(Challenge): Revise the data below, replacing every occurrence of "Instruction" with "Command" and leaving everything else unchanged.

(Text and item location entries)
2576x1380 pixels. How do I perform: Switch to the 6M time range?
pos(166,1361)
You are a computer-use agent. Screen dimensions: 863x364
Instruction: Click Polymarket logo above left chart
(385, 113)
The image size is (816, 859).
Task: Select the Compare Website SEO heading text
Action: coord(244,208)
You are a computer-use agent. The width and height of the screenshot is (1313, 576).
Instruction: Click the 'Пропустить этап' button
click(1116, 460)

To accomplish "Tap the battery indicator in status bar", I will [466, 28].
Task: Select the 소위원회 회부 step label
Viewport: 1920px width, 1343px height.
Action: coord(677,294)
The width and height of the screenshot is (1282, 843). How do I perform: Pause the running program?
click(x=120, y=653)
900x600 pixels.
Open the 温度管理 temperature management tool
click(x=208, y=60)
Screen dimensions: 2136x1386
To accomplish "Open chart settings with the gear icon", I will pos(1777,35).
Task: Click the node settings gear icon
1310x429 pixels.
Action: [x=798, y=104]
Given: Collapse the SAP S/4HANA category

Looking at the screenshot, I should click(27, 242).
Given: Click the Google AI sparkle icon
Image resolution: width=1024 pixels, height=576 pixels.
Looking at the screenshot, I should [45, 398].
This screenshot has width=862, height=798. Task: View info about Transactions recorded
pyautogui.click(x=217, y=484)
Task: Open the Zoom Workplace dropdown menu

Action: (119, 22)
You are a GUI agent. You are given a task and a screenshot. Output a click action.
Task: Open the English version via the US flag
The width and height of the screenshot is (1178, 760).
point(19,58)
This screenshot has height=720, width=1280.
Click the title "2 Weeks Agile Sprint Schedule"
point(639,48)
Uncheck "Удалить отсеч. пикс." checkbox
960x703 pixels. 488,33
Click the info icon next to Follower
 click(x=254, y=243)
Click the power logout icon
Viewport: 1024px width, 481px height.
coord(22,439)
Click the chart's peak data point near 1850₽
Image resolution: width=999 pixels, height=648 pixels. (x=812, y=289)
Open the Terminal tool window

(Final result):
2576x1380 pixels. How do I perform: Switch to the 6M time range?
pos(166,1361)
You are a computer-use agent. Screen dimensions: 863x364
Command: Click Polymarket logo above left chart
(385, 113)
The image size is (816, 859).
Task: Select the Compare Website SEO heading text
Action: coord(244,208)
You are a computer-use agent. The width and height of the screenshot is (1313, 576).
Command: Click the 'Пропустить этап' button
click(1116, 460)

To accomplish "Tap the battery indicator in status bar", I will [466, 28].
Task: Select the 소위원회 회부 step label
Viewport: 1920px width, 1343px height.
Action: coord(677,294)
The width and height of the screenshot is (1282, 843). How do I perform: Pause the running program?
click(x=120, y=653)
900x600 pixels.
Open the 温度管理 temperature management tool
click(x=208, y=60)
Screen dimensions: 2136x1386
To accomplish "Open chart settings with the gear icon", I will pos(1777,35).
Task: Click the node settings gear icon
1310x429 pixels.
Action: [x=798, y=104]
Given: Collapse the SAP S/4HANA category

Looking at the screenshot, I should click(27, 242).
Given: Click the Google AI sparkle icon
Image resolution: width=1024 pixels, height=576 pixels.
Looking at the screenshot, I should [45, 398].
This screenshot has width=862, height=798. Task: View info about Transactions recorded
pyautogui.click(x=217, y=484)
Task: Open the Zoom Workplace dropdown menu

Action: (119, 22)
You are a GUI agent. You are given a task and a screenshot. Output a click action.
Task: Open the English version via the US flag
The width and height of the screenshot is (1178, 760).
point(19,58)
This screenshot has height=720, width=1280.
Click the title "2 Weeks Agile Sprint Schedule"
point(639,48)
Uncheck "Удалить отсеч. пикс." checkbox
960x703 pixels. 488,33
Click the info icon next to Follower
 click(x=254, y=243)
Click the power logout icon
Viewport: 1024px width, 481px height.
coord(22,439)
Click the chart's peak data point near 1850₽
Image resolution: width=999 pixels, height=648 pixels. (x=812, y=289)
Open the Terminal tool window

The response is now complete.